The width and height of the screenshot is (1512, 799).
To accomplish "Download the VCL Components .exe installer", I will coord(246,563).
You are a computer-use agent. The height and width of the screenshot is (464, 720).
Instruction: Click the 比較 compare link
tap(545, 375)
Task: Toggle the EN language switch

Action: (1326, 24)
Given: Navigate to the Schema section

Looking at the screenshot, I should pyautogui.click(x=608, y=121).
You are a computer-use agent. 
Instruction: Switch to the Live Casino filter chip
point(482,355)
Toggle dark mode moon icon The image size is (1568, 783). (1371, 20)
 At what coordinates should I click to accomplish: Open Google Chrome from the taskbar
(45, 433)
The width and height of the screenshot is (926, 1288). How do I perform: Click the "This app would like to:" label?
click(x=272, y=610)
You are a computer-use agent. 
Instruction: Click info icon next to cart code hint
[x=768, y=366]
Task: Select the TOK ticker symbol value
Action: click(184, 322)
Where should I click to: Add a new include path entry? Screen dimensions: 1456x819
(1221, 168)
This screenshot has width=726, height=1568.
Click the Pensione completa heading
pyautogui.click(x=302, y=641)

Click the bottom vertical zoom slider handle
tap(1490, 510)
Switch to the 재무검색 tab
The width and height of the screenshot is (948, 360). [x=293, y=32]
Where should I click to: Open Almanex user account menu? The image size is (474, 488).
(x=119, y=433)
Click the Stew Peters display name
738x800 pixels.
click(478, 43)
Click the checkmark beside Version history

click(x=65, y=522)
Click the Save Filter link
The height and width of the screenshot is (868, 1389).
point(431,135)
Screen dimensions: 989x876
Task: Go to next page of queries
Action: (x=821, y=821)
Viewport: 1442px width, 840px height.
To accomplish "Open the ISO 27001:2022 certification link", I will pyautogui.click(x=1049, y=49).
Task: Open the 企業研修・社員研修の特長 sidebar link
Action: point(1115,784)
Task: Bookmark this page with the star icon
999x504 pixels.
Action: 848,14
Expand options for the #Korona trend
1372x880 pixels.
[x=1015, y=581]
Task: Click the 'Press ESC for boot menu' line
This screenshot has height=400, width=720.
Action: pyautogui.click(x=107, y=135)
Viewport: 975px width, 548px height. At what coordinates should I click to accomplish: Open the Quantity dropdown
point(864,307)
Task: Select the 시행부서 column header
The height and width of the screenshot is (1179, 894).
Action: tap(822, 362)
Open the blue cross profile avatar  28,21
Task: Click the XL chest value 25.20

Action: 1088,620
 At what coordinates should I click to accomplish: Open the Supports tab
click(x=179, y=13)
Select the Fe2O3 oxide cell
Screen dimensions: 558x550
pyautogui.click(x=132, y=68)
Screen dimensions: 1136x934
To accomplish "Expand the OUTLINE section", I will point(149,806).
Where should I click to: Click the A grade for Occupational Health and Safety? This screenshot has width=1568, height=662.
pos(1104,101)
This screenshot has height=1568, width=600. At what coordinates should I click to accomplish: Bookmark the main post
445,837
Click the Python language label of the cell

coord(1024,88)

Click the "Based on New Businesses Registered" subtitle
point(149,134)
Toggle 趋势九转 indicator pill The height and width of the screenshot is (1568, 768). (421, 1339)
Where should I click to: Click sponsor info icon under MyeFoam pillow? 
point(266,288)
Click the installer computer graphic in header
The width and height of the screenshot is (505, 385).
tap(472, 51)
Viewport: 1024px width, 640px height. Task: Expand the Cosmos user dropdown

□ □ □

**Task directions**: Render all of the rows above as a Markdown table with the columns "Line No." and "Content," giving each non-blank line its own numbered row and leaving out blank lines.

**Solution to this problem**:
| Line No. | Content |
|---|---|
| 1 | The width and height of the screenshot is (1512, 799). |
| 2 | To accomplish "Download the VCL Components .exe installer", I will coord(246,563). |
| 3 | You are a computer-use agent. The height and width of the screenshot is (464, 720). |
| 4 | Instruction: Click the 比較 compare link |
| 5 | tap(545, 375) |
| 6 | Task: Toggle the EN language switch |
| 7 | Action: (1326, 24) |
| 8 | Given: Navigate to the Schema section |
| 9 | Looking at the screenshot, I should pyautogui.click(x=608, y=121). |
| 10 | You are a computer-use agent.  |
| 11 | Instruction: Switch to the Live Casino filter chip |
| 12 | point(482,355) |
| 13 | Toggle dark mode moon icon The image size is (1568, 783). (1371, 20) |
| 14 |  At what coordinates should I click to accomplish: Open Google Chrome from the taskbar |
| 15 | (45, 433) |
| 16 | The width and height of the screenshot is (926, 1288). How do I perform: Click the "This app would like to:" label? |
| 17 | click(x=272, y=610) |
| 18 | You are a computer-use agent.  |
| 19 | Instruction: Click info icon next to cart code hint |
| 20 | [x=768, y=366] |
| 21 | Task: Select the TOK ticker symbol value |
| 22 | Action: click(184, 322) |
| 23 | Where should I click to: Add a new include path entry? Screen dimensions: 1456x819 |
| 24 | (1221, 168) |
| 25 | This screenshot has width=726, height=1568. |
| 26 | Click the Pensione completa heading |
| 27 | pyautogui.click(x=302, y=641) |
| 28 | Click the bottom vertical zoom slider handle |
| 29 | tap(1490, 510) |
| 30 | Switch to the 재무검색 tab |
| 31 | The width and height of the screenshot is (948, 360). [x=293, y=32] |
| 32 | Where should I click to: Open Almanex user account menu? The image size is (474, 488). |
| 33 | (x=119, y=433) |
| 34 | Click the Stew Peters display name |
| 35 | 738x800 pixels. |
| 36 | click(478, 43) |
| 37 | Click the checkmark beside Version history |
| 38 | click(x=65, y=522) |
| 39 | Click the Save Filter link |
| 40 | The height and width of the screenshot is (868, 1389). |
| 41 | point(431,135) |
| 42 | Screen dimensions: 989x876 |
| 43 | Task: Go to next page of queries |
| 44 | Action: (x=821, y=821) |
| 45 | Viewport: 1442px width, 840px height. |
| 46 | To accomplish "Open the ISO 27001:2022 certification link", I will pyautogui.click(x=1049, y=49). |
| 47 | Task: Open the 企業研修・社員研修の特長 sidebar link |
| 48 | Action: point(1115,784) |
| 49 | Task: Bookmark this page with the star icon |
| 50 | 999x504 pixels. |
| 51 | Action: 848,14 |
| 52 | Expand options for the #Korona trend |
| 53 | 1372x880 pixels. |
| 54 | [x=1015, y=581] |
| 55 | Task: Click the 'Press ESC for boot menu' line |
| 56 | This screenshot has height=400, width=720. |
| 57 | Action: pyautogui.click(x=107, y=135) |
| 58 | Viewport: 975px width, 548px height. At what coordinates should I click to accomplish: Open the Quantity dropdown |
| 59 | point(864,307) |
| 60 | Task: Select the 시행부서 column header |
| 61 | The height and width of the screenshot is (1179, 894). |
| 62 | Action: tap(822, 362) |
| 63 | Open the blue cross profile avatar  28,21 |
| 64 | Task: Click the XL chest value 25.20 |
| 65 | Action: 1088,620 |
| 66 |  At what coordinates should I click to accomplish: Open the Supports tab |
| 67 | click(x=179, y=13) |
| 68 | Select the Fe2O3 oxide cell |
| 69 | Screen dimensions: 558x550 |
| 70 | pyautogui.click(x=132, y=68) |
| 71 | Screen dimensions: 1136x934 |
| 72 | To accomplish "Expand the OUTLINE section", I will point(149,806). |
| 73 | Where should I click to: Click the A grade for Occupational Health and Safety? This screenshot has width=1568, height=662. |
| 74 | pos(1104,101) |
| 75 | This screenshot has height=1568, width=600. At what coordinates should I click to accomplish: Bookmark the main post |
| 76 | 445,837 |
| 77 | Click the Python language label of the cell |
| 78 | coord(1024,88) |
| 79 | Click the "Based on New Businesses Registered" subtitle |
| 80 | point(149,134) |
| 81 | Toggle 趋势九转 indicator pill The height and width of the screenshot is (1568, 768). (421, 1339) |
| 82 | Where should I click to: Click sponsor info icon under MyeFoam pillow?  |
| 83 | point(266,288) |
| 84 | Click the installer computer graphic in header |
| 85 | The width and height of the screenshot is (505, 385). |
| 86 | tap(472, 51) |
| 87 | Viewport: 1024px width, 640px height. Task: Expand the Cosmos user dropdown |